Israël et le Liban se réjouissent de l’accord frontalier – Politique

Désormais, tout le monde se répand en louanges et en félicitations. Depuis les plus hautes sphères de Washington, le président américain Joe Biden a salué l’accord sur la frontière maritime entre Israël et le Liban comme une « percée historique au Proche-Orient ». Même dans la lointaine Berlin, on évoque un « succès historique ». Dans les pays concernés, la joie et le soulagement sont palpables, le Premier ministre israélien Jair Lapid parle lui aussi d’un « acquis historique ». Mais la réaction du chef de l’opposition Benjamin Netanyahu montre que l’histoire a toujours deux côtés : il s’insurge contre une « capitulation historique » – et veut encore dresser quelques obstacles avant la signature de l’accord.

Pour situer les choses au-delà des grands mots : l’accord entre Israël et le Liban est loin d’être un accord de paix entre ces deux Etats qui vivent officiellement en état de guerre depuis 1948. On s’est mis d’accord – dans le cadre de négociations indirectes sous la médiation des Etats-Unis – sur une question économique qui doit en même temps apporter des bénéfices en matière de politique de sécurité : Après de longues années de conflit sur une zone de 860 kilomètres carrés au total en Méditerranée, l’angle de la frontière par rapport à la côte a été défini.

C’est surtout important parce que la zone longtemps contestée touche deux gisements de gaz : l’un appelé Karish du côté israélien ; l’autre appelé Kana, qui peut désormais être exploité par les Libanais. Le gaz israélien peut désormais être extrait très rapidement et donner au pays une marge de manœuvre pour les exportations vers l’Europe. Dans le contexte de la guerre en Ukraine, c’est probablement l’une des raisons pour lesquelles les Etats-Unis ont exercé une forte pression pour conclure l’accord.

La taille du champ n’est pas encore claire

Du côté libanais, il faudra certainement attendre encore quelques années avant que la société française Total, titulaire d’une licence, n’explore et ne développe le gisement de Kana. On ne sait même pas si l’on peut vraiment s’attendre à de grandes quantités de gaz. Mais au milieu de la crise économique et énergétique dévastatrice que connaît le Liban, cet accord est un message d’espoir pour les citoyens. Le fait que le Liban ne dérive pas davantage vers le chaos est également important pour les voisins, raison pour laquelle le ministre de la Défense Benny Gantz a désormais souligné spécialement : « Israël a intérêt à ce que le Liban soit stable et prospère ».
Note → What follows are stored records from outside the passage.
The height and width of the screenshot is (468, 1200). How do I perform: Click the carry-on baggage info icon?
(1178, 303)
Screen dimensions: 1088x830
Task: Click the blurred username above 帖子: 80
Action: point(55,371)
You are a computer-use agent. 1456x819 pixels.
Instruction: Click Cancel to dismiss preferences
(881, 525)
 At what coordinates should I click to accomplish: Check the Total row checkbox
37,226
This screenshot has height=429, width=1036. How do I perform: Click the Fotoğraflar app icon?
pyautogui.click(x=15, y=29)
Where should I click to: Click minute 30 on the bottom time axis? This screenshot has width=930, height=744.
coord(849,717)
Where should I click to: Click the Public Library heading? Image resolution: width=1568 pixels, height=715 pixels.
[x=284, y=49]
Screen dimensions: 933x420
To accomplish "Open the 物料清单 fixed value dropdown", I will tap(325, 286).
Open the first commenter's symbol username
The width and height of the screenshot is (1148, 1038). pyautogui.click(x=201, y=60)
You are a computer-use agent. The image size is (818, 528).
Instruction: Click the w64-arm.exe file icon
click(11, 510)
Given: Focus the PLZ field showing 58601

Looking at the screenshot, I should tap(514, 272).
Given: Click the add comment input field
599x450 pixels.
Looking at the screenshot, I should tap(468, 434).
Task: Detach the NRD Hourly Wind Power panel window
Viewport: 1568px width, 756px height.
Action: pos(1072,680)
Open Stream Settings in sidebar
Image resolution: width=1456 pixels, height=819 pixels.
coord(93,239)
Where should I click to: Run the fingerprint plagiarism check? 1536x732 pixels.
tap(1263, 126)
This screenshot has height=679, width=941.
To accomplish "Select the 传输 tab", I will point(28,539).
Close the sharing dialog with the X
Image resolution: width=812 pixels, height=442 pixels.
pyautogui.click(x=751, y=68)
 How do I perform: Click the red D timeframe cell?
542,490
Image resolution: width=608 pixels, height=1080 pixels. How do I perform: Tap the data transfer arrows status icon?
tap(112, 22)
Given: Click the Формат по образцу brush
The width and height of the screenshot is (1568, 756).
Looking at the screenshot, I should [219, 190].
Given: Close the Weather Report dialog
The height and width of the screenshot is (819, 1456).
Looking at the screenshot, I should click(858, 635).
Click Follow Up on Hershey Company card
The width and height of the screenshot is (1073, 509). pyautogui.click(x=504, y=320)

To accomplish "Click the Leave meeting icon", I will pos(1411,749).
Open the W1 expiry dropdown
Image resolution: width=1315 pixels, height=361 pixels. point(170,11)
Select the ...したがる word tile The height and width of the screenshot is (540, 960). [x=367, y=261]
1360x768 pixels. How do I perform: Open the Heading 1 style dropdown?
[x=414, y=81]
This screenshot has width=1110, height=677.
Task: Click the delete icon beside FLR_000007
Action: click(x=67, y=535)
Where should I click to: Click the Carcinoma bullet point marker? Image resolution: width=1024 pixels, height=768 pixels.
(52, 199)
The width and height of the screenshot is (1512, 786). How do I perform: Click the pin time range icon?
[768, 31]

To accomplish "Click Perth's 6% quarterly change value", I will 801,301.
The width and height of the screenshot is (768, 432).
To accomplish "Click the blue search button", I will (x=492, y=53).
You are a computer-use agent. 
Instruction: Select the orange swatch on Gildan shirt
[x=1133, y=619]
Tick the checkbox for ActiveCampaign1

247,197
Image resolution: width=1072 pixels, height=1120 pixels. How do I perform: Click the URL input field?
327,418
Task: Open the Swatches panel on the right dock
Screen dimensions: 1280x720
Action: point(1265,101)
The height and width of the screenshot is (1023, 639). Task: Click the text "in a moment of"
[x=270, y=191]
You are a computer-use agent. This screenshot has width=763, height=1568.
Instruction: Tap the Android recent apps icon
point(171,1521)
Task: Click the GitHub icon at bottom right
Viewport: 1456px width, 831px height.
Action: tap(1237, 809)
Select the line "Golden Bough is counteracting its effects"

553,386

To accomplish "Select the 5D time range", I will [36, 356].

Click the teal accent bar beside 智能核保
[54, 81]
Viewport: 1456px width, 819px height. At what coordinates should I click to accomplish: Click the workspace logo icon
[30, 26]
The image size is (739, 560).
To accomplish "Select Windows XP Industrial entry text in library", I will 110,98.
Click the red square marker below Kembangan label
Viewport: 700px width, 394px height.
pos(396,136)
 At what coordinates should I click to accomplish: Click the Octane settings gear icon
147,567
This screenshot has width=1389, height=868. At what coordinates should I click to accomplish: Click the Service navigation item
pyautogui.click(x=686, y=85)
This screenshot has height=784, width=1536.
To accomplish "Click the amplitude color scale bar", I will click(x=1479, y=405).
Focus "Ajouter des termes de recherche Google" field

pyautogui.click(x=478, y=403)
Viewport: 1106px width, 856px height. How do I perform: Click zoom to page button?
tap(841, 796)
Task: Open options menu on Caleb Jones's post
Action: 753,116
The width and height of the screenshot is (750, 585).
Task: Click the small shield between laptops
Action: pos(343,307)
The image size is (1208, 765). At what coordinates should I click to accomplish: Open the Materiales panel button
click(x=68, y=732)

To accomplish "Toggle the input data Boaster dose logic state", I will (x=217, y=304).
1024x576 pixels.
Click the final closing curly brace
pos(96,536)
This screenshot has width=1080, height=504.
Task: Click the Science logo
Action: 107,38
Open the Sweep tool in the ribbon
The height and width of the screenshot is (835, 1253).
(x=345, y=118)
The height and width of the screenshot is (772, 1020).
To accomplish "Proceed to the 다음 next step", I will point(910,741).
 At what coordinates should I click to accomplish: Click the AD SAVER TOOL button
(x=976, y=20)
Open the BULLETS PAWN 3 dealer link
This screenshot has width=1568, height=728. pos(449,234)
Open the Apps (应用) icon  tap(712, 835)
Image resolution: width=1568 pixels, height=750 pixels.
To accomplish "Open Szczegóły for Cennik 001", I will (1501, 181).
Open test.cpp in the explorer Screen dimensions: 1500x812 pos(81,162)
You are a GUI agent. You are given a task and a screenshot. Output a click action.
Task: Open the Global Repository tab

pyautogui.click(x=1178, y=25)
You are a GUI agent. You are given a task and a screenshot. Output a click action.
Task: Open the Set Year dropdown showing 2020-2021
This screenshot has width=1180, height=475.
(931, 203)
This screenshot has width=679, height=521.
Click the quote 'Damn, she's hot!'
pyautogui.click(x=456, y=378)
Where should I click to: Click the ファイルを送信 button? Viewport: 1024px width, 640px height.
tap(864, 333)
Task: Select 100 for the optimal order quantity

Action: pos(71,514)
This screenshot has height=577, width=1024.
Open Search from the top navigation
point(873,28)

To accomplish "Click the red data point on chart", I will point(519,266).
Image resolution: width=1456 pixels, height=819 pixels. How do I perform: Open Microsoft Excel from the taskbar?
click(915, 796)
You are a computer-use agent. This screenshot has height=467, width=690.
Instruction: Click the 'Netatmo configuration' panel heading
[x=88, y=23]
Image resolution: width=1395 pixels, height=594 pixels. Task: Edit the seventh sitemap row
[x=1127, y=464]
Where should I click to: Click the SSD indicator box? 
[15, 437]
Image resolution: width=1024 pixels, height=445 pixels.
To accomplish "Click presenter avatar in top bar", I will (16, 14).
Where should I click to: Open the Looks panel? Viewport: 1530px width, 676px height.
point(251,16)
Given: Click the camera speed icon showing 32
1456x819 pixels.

Les espoirs d’Israël se concentrent sur deux effets à la fois : D’une part, le Liban doit devenir indépendant des livraisons d’énergie iraniennes et ainsi repousser l’influence iranienne. Cela pourrait également affaiblir l’arrière-cour de Téhéran au Liban, la milice chiite du Hezbollah. D’autre part, Israël mise pour l’avenir sur une sorte d’équilibre de la terreur : si deux installations d’extraction sont actives à proximité immédiate en Méditerranée du côté israélien et libanais, les deux parties ont autant à perdre en cas de conflit militaire.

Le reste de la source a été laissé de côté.